What is expected - Your job is to restate each entry word for word.

Source material -
____________

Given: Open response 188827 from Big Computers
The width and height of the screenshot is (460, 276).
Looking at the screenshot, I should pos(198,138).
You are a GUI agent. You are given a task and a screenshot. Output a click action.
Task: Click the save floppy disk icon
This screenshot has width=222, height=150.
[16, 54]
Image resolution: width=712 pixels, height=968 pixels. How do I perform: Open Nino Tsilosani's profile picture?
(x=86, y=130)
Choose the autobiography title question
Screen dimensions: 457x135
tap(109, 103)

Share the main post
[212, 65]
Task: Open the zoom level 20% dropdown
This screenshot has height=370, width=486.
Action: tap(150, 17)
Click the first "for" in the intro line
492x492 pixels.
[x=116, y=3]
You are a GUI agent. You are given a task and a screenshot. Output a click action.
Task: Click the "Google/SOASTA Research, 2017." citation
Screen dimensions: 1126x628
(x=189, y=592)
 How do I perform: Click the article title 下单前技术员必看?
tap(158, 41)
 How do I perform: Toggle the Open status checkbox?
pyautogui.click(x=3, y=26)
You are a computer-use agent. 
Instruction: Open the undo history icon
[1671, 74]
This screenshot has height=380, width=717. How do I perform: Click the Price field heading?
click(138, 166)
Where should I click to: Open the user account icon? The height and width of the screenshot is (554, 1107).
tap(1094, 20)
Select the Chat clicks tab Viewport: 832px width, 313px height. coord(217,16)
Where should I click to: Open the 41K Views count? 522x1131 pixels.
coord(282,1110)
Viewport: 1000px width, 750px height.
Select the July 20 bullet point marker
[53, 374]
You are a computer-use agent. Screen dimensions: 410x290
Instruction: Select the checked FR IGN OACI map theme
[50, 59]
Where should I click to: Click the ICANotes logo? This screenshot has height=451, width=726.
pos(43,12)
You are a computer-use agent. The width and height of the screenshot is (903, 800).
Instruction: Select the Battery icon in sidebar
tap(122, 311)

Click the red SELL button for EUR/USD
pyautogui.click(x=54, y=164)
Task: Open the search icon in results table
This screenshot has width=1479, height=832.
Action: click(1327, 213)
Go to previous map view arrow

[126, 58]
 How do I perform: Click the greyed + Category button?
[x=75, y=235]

____________

Answer section -
Given: Open response 188827 from Big Computers
The width and height of the screenshot is (460, 276).
Looking at the screenshot, I should pos(198,138).
You are a GUI agent. You are given a task and a screenshot. Output a click action.
Task: Click the save floppy disk icon
This screenshot has width=222, height=150.
[16, 54]
Image resolution: width=712 pixels, height=968 pixels. How do I perform: Open Nino Tsilosani's profile picture?
(x=86, y=130)
Choose the autobiography title question
Screen dimensions: 457x135
tap(109, 103)

Share the main post
[212, 65]
Task: Open the zoom level 20% dropdown
This screenshot has height=370, width=486.
Action: tap(150, 17)
Click the first "for" in the intro line
492x492 pixels.
[x=116, y=3]
You are a GUI agent. You are given a task and a screenshot. Output a click action.
Task: Click the "Google/SOASTA Research, 2017." citation
Screen dimensions: 1126x628
(x=189, y=592)
 How do I perform: Click the article title 下单前技术员必看?
tap(158, 41)
 How do I perform: Toggle the Open status checkbox?
pyautogui.click(x=3, y=26)
You are a computer-use agent. 
Instruction: Open the undo history icon
[1671, 74]
This screenshot has height=380, width=717. How do I perform: Click the Price field heading?
click(138, 166)
Where should I click to: Open the user account icon? The height and width of the screenshot is (554, 1107).
tap(1094, 20)
Select the Chat clicks tab Viewport: 832px width, 313px height. coord(217,16)
Where should I click to: Open the 41K Views count? 522x1131 pixels.
coord(282,1110)
Viewport: 1000px width, 750px height.
Select the July 20 bullet point marker
[53, 374]
You are a computer-use agent. Screen dimensions: 410x290
Instruction: Select the checked FR IGN OACI map theme
[50, 59]
Where should I click to: Click the ICANotes logo? This screenshot has height=451, width=726.
pos(43,12)
You are a computer-use agent. The width and height of the screenshot is (903, 800).
Instruction: Select the Battery icon in sidebar
tap(122, 311)

Click the red SELL button for EUR/USD
pyautogui.click(x=54, y=164)
Task: Open the search icon in results table
This screenshot has width=1479, height=832.
Action: click(1327, 213)
Go to previous map view arrow

[126, 58]
 How do I perform: Click the greyed + Category button?
[x=75, y=235]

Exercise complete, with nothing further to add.